A prequel, Mortal Kombat Legends: Cage Match, was released in 2023.

==Plot==
Decades after Shao Kahn's defeat in Mortal Kombat, Earthrealm has been attacked by undead revenants and become a wasteland of isolated cities. The Black Dragon clan — Kira, Kobra, Ferra/Torr, Drahmin, Kabal, Erron Black, No Face, Dairou, Tremor, and Jarek, along with an aged Shang Tsung — has annexed these cities, with their leader Kano declaring himself king.

Meanwhile, an aged Kuai Liang has abandoned the title of Sub-Zero and lives a farmer's life. Kabal, Kira, and Kobra assault him and steal his supplies before entering an untouched city that is the home of the brash young warrior Kenshi. He defeats the trio in combat but spares their lives, and they flee but later return to the city with fellow clansman Tremor and Shang Tsung in tow. When Kenshi announces himself by his full name, his surname Takahashi catches Shang Tsung's attention, and after Kenshi is defeated by Tremor, he intervenes and prevents his execution.

Under the alias of "Song", he tells Kenshi of a powerful sword called "Sento" that could be used to defeat the Black Dragon. Kenshi is lured to a desert where the Well of Souls is located, and when he opens it, energy surges from the well and blinds Kenshi, while Shang Tsung absorbs it and is rejuvenated with a younger form, after which he throws Kenshi into the well and leaves him to die. However, Kenshi hears the mystic sword Sento speaking to him telepathically; he takes the weapon and frees himself from the well.

Shang Tsung later attacks Kano, killing several of his Black Dragon henchmen before being slain himself by Kano after he is unable to consume his soul due to Kano being cybernetic, but not before Kano reveals he had predicted Shang Tsung's betrayal, hinting at a grander design to his rule.

Kuai Liang finds Kenshi wandering the desert and takes him in, then trains Kenshi by enhancing his other senses. He reveals that he had faced the wave of the revenants and, in a desperate attempt to end the conflict, killed everyone but himself in an ice storm. However, the casualties included his clan members and civilians, which caused him to swear an oath never to use his powers again.

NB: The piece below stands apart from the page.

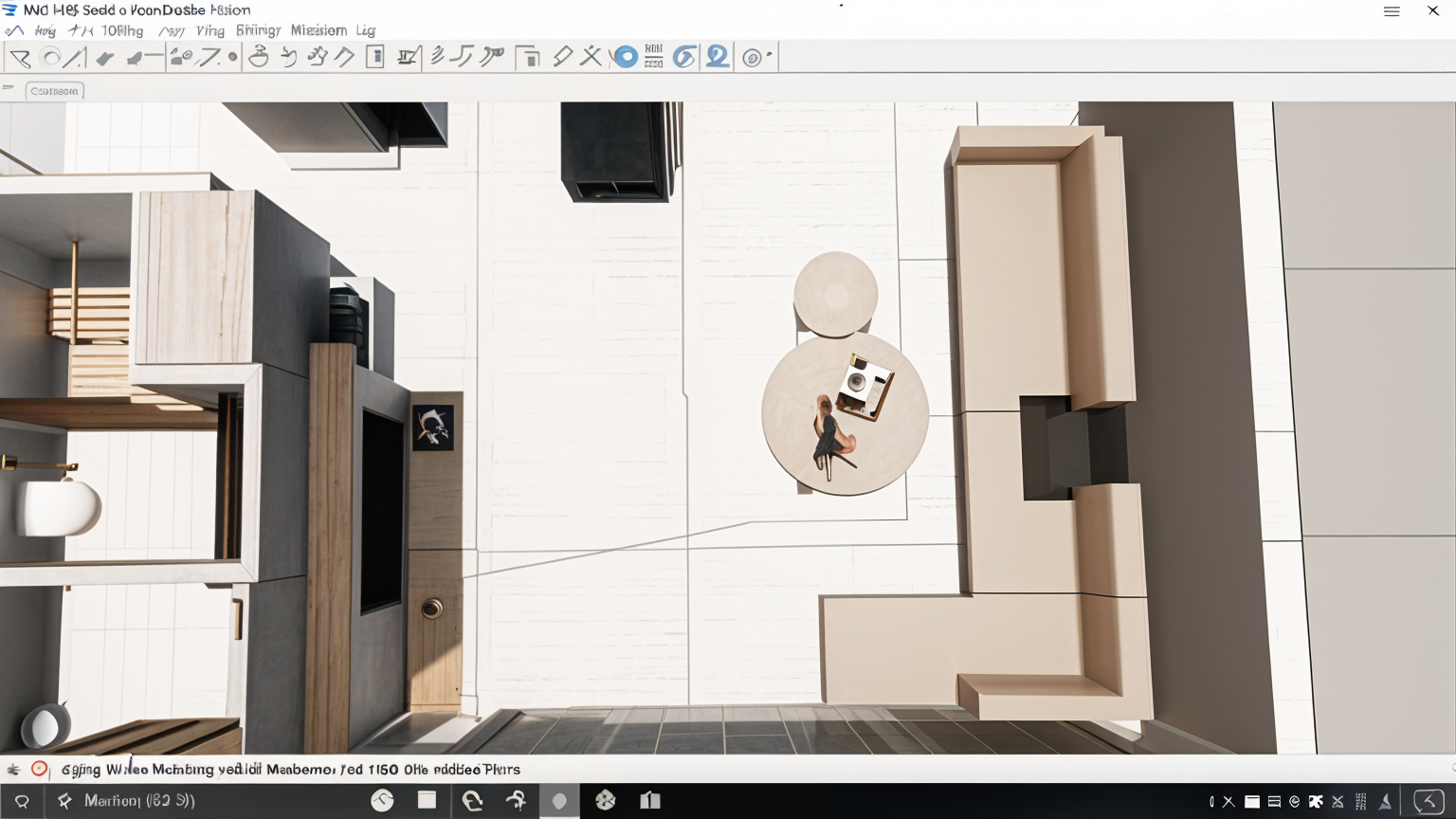The image size is (1456, 819).
Task: Click the blue number 2 toolbar icon
Action: [x=718, y=57]
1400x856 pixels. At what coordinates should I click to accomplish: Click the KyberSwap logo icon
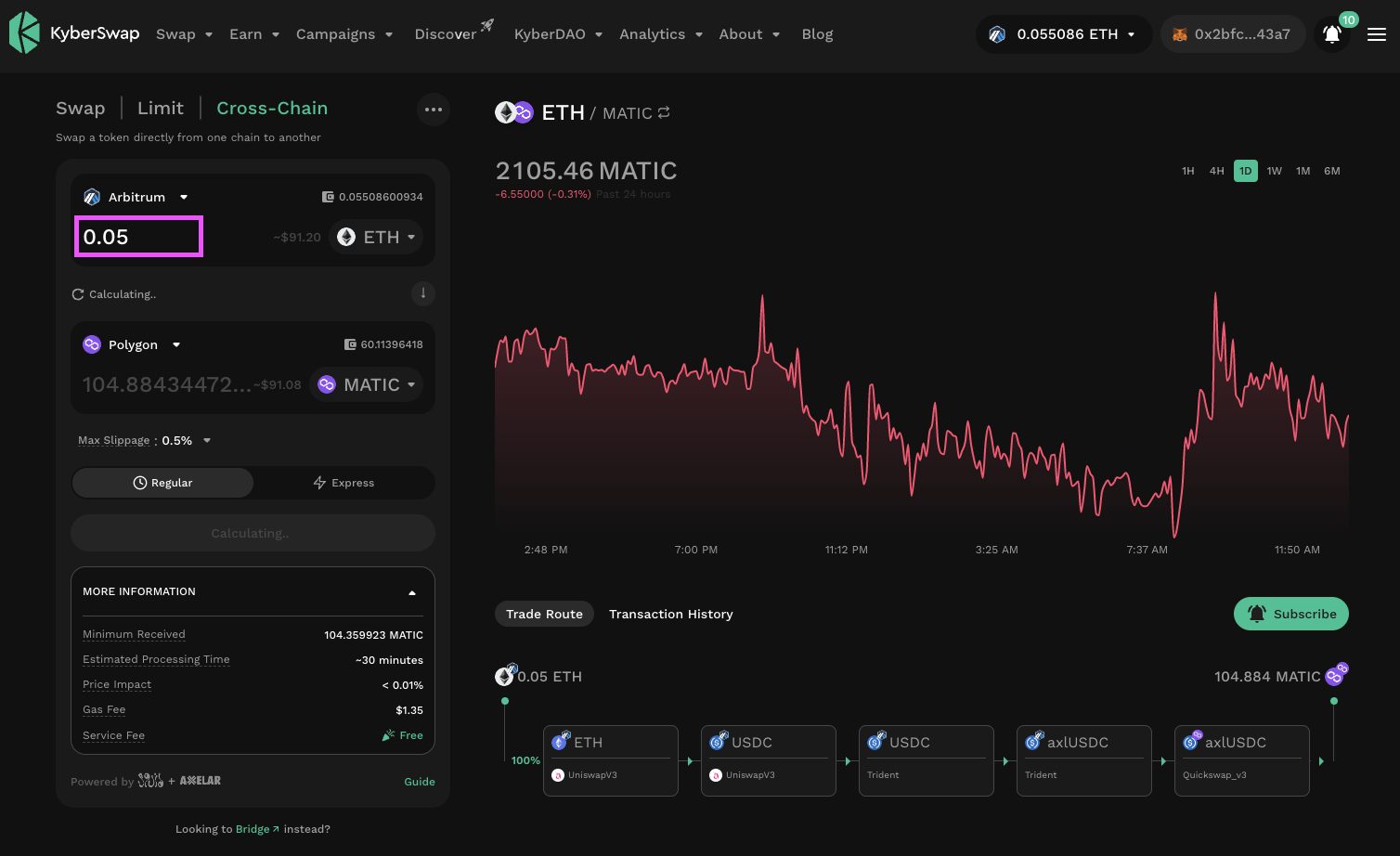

When Kano seizes control of another city, Kenshi argues that they need to help the townspeople but Kuai Liang refuses, resulting in a fight. Kuai Liang gains the upper hand and offers Kenshi one last chance to return to a normal life, but Kenshi chooses to enter the city where he is captured after killing more of the Black Dragon.

Kuai Liang burns down his farm to summon Scorpion and reassumes his past identity of Sub-Zero. They join forces and arrive at the city to free Kenshi as the latter is being tortured by Kano. After they kill the remaining Black Dragon members, they decapitate Kano but he survives and rushes to a chamber containing Kronika's Hourglass, which Kano had used to create an alternative timeline in which he unleashed the revenant infestation to gain his immense power. He is killed by Sub-Zero before he can then use the Hourglass to erase the cryomancer from existence, and the chamber's entrance self-destructs to seal off those from outside. Since he promised Scorpion to take him if he ever used his powers again, Sub-Zero departs to the Netherrealm, making Kenshi the successor of the Lin Kuei and the new protector of Earthrealm.

==Voice cast==

- Manny Jacinto as Kenshi
- David Wenham as Kano
- Ron Yuan as Kuai Liang / Sub-Zero
- Keith Silverstein as Kabal
- Courtenay Taylor as Kira
- Yuri Lowenthal as Kobra
- Artt Butler as Shang Tsung
- Imari Williams as Tremor
- Patrick Seitz as Hanzo Hasashi / Scorpion
- Lei Yin as Sento, Peter
- Sumalee Montano as Kindra
- Debra Wilson as Graji

==Production==
===Development===
Cover art for the film was leaked onto Twitter on August 1, 2022. Two days later on August 3, 2022, the film was formally announced via IGN.

===Casting===
David Wenham replaced Robin Atkin Downes as Kano from Mortal Kombat Legends: Scorpion's Revenge. Ron Yuan, who previously voiced Scorpion in Mortal Kombat 11, voiced Sub-Zero, replacing previous voice actor Bayardo De Murguia from Battle of the Realms.

==Reception==
===Critical response===
Snow Blind holds a rating of 80% on Rotten Tomatoes based on five critical reviews.
Sam Stone of Comic Book Resources wrote that the film was "the most intimate story of the Mortal Kombat Legends trilogy" and "is all about character at its heart." However, Renaldo Mateen of CBR lambasted the film's inclusion of Scorpion as an "overused franchise trope", commenting that "it's as if the series doesn't trust other A-listers, [instead] falling back on a lazy, tedious creative move." Brittany Vincent of IGN rated the film a 6 out of 10, saying that "centering the plot mostly around Kenshi is a smart move" and "it's refreshing to see a character that doesn't get much screen time shine for a bit", but criticized the plot for "spend[ing] too much time elsewhere away from Kenshi when we've already been drawn in and want to learn more about him." Stephen Wilds of ComingSoon.net praised the voice acting, character roster and "engaging" fight scenes, "but it's hard not to think that this outing won't hit as well for casual fans or those who don't appreciate the apocalyptic western genre."

==Prequel==

At New York Comic Con 2022, a prequel, titled Cage Match, was announced for a 2023 release. Joel McHale reprises his role as Johnny Cage, as the main protagonist, from the first two installments of the Legends series.